Faculty should be very clear that in this model we are labor. We take some raw material, finish it through some alchemical process and send it to our customers. We can then deduce that our students are the raw materials and nowhere in a corporate model do raw materials get customer service. Management, in this case university administration, has once again dropped the ball by getting seduced by the latest catchphrase instead of bringing incisive inquiry to the problems facing the university.
I should be surprised and yet I'm not. With your indulgence I will share a story with you. Several years ago, I asked the then Provost why do we cut courses at the beginning of the semester. I was told to save money because of the low enrollment. This economic efficiency is the primary goal of a corporate model. I then asked how much money do we save.
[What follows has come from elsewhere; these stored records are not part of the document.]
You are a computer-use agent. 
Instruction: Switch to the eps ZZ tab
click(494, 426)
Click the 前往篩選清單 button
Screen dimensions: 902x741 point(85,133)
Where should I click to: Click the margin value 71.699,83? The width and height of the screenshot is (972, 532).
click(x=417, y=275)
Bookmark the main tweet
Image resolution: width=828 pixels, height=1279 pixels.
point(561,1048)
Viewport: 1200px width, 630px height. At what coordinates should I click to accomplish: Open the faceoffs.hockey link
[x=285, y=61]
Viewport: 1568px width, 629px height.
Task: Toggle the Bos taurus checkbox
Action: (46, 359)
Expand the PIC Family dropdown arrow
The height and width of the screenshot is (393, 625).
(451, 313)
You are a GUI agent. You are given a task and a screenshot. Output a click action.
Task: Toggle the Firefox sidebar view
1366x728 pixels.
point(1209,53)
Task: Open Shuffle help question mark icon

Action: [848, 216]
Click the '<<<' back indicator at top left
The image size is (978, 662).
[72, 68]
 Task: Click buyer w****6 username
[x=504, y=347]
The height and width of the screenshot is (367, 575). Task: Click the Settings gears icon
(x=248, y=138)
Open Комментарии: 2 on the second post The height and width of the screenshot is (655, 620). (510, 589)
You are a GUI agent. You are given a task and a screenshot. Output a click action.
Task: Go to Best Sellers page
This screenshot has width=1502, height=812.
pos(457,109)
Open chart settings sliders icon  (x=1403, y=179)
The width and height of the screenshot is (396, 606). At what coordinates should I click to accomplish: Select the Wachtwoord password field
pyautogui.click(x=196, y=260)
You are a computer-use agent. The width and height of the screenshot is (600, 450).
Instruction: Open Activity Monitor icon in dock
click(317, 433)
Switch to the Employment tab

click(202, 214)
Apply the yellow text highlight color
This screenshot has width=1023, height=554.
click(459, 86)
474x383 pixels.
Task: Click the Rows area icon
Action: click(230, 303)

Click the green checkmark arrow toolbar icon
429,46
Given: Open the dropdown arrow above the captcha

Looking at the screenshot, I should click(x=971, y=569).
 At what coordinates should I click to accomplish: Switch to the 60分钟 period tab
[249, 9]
I was told "we don't know." I then asked what model or calculus would we use to determine how much money we saved if we actually were interested in knowing. I was told we didn't have a model or such decision calculus. I then asked my original question again and was told we cut classes because we have always done it this way. No discussion was ever given to the impact of cutting courses on retention, graduation or faculty morale. It appears to me that administrators pick and choose what parts to use of a rational choice model and leave out the inconvenient bits. That strikes me as very odd given this is a university (at least for now) and I would think critical inquiry would be the best tool we have institutionally to address our challenges.
My invitation to our administration is this. If you are going to use a model, make sure you understand it, apply it correctly and don't use it because it's the latest fashion. That way, maybe some of our institutional problems actually get addressed.

Friday, January 22, 2010

And what does 2010 hold for us???

So many of you readers have joined your humble narrator in condemning the incompetence of the university's Board of Trustees, not just in a flawed presidential search but also in a pattern of malfeasance and misconduct stretching over several years. Now today's Chicago Sun Times puts us back in the news with a report from Fran Spielman that our very own BOT Chairman is a "slumlord." Can it be that a hand picked member of the Chicago Plan Commission is actually been derelict in providing livable housing to low income residents? Methinks yes and so do several of those residents who have planned a downtown rally to ask for the removal of the Reverend Doctor Finney from yet another public body. At least we can rely on consistency from our Board Chairman. He spreads his inability to manage more broadly than just Chicago State University. Recall, that while a member of the Plan Commission, he was part of the body that oversaw a $110 million cost overrun on the construction of Kennedy King College. When questioned about the overrun, neither he nor any City College administrators could find documentation supporting or explaining the overrun. Our new trustees, however, had such confidence in Chairman Finney that they re-elected him to serve a second one year term as Board Chair. Given the identified deficiencies of leadership and governance at the university, will Trustee Finney survive the site visit of the Higher Learning Commission or be purged as part of the systemic failure of the university. Only the trustees know.

I eagerly await the next chapter of this tragic saga.